Swedish lawmaker Emma Wiesner said Friday’s talks had achieved a “surprisingly big amount of progress”. Other EU officials told Reuters that deals had not yet been found on the most divisive issues.

The tax will require importers to buy certificates to cover their emissions based on calculations linked to the EU’s own carbon price. Iron, steel, cement, aluminium, fertilisers, hydrogen and electricity generation will all be covered by the deal. A trial period is set to start in October 2023.

If it is considered a success, the EU plans to expand the scheme to other sectors, including cars and organic chemicals.

The plan has attracted criticism from countries including the US and South Africa, which said that the carbon border adjustment mechanism (CBAM) will unfairly penalise their manufacturers.

“We are particularly concerned about things like border adjustment taxes, and regulatory requirements that are imposed unilaterally,” Ebrahim Patel, South Africa’s trade minister, told the Financial Times. “If it gets to be an enormous defining thing between north and south, you’re going to have a lot of political resistance.”

“There are a lot of concerns coming from our side about how this is going to impact us and our trade relationship,” US trade representative Katherine Tai said at a conference in Washington this week.

The EU views the CBAM as a core part of its efforts to reach net zero emissions by 2050, arguing that it will simultaneously encourage countries outside the bloc to decarbonise their industrial sectors.

“CBAM is just a way to threaten third countries that they should also update their ambitions when it comes to climate,” said Mohammed Chahim, a Dutch socialist politician who has led negotiations on the law for the European parliament.

Before Russia’s invasion of Ukraine, it was set to be the country that was most affected by the CBAM. Russian exports made up the biggest proportion of imports from CBAM-affected sectors, according to an analysis by the Berlin-based think-tank Adelphi based on data for EU imports between 2015 and 2019.

The substantial fall in imports from Russia due to the EU’s sanctions regime and the destruction of Ukrainian industry has pushed the burden on to other countries.

China makes up around a tenth of affected imports, according to Adelphi, with Turkey and India also hit. China has frequently attacked the tariff since it was first proposed in July last year.

Developing nations with less economic heft and no systems in place for measuring emissions were more likely to suffer the most from the introduction of the levy, said Faten Aggad, senior adviser on climate diplomacy at the African Climate Foundation.

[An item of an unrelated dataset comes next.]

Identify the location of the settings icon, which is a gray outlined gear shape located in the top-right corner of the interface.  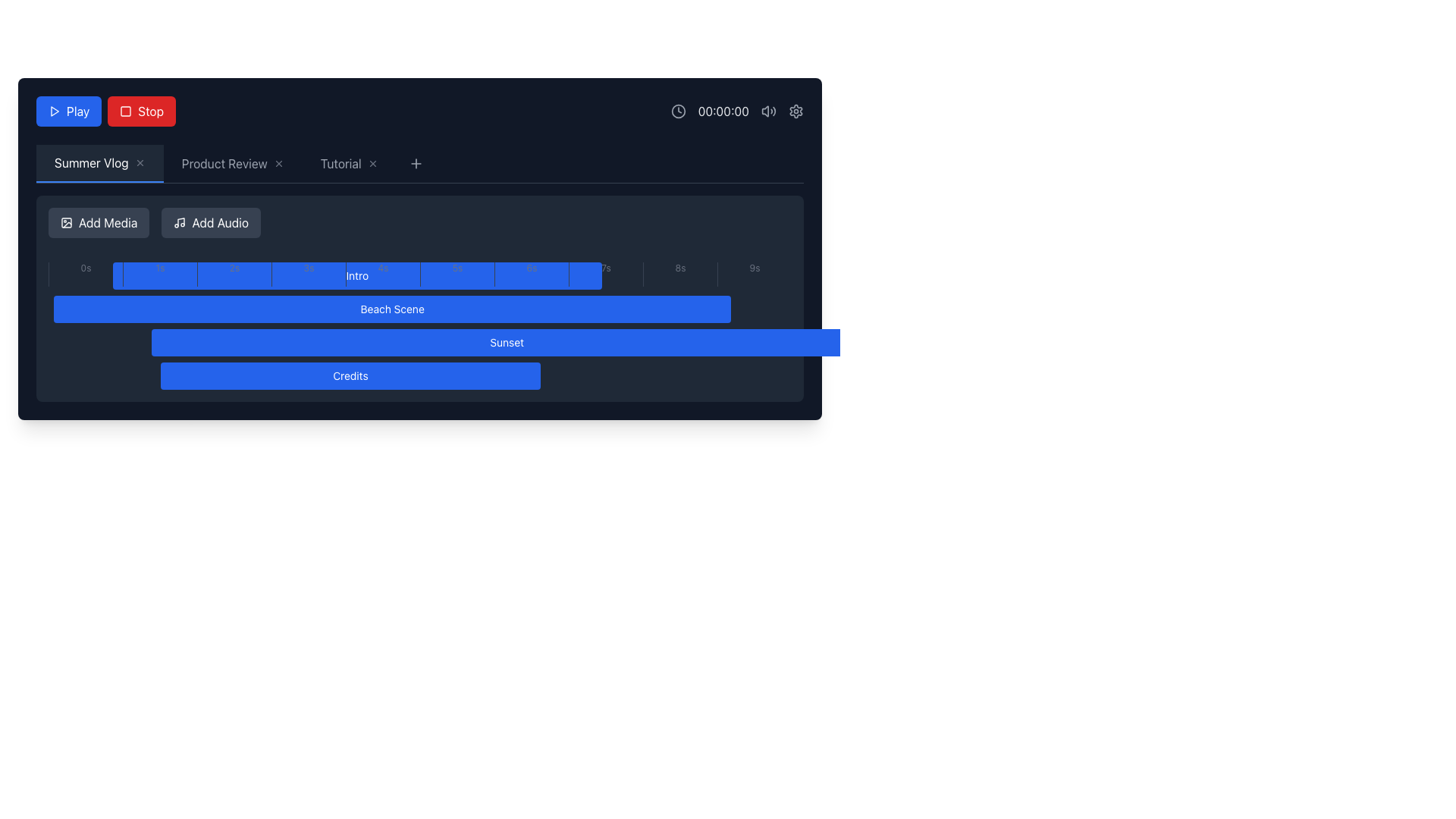
(795, 110).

“The countries that are most likely to mitigate the risk of CBAM are the ones that already have proper carbon counting,” she said. The result could be a “deindustrialisation” in African nations that export to the EU.

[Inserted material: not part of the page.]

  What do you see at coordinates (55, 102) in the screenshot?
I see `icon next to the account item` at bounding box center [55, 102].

“A lot of these sectors risk losing business unless we pump money into their sustainability and it’s very difficult to rebuild.”

Steelmakers in Brazil are concerned that the CBAM will put domestic producers at risk. Instead of shipping their goods to Europe, exporters might target less protected steel markets such as South America.

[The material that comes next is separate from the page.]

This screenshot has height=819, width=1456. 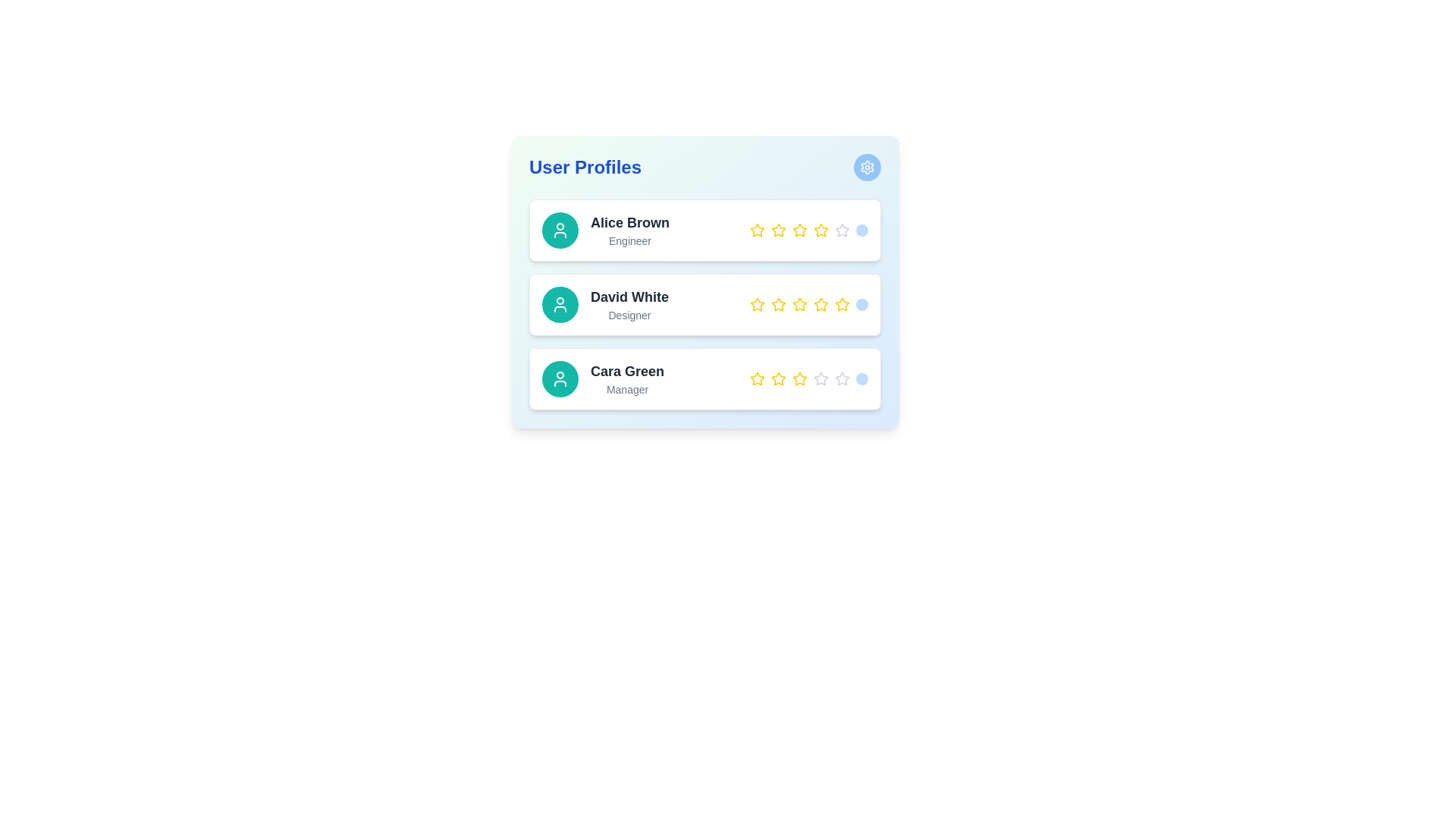 What do you see at coordinates (867, 167) in the screenshot?
I see `the gear icon representing settings, located at the top-right corner of the 'User Profiles' card, to trigger its functionalities` at bounding box center [867, 167].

“Our big worry isn’t exports to [Europe],” said Marco Polo de Mello Lopes, executive president of the Instituto Aço Brasil, but rather that more material is diverted to the region, leaving domestic industry “vulnerable”.

Anger at the measure has been exacerbated by the EU’s insistence that the CBAM will encourage others to decarbonise, while not providing funds to help poorer countries invest in clean technologies.

Revenues from the CBAM are intended to go into the EU’s internal budget with a loose commitment to provide climate finance to countries outside the bloc, according to those familiar with the draft text.

Baran Bozoğlu, chair of the Climate Change Policy and Research Association, a non-profit research outfit in Ankara, said that it would be “beneficial [for the EU] to provide various incentives, supports and technologies so that the Turkish economy is not adversely affected”.

He added that exporters would have to pay to calculate their carbon emissions and have that validated in order to report to the EU. It was a “great injustice” that they had to cover that cost as well as pay the CBAM, he said.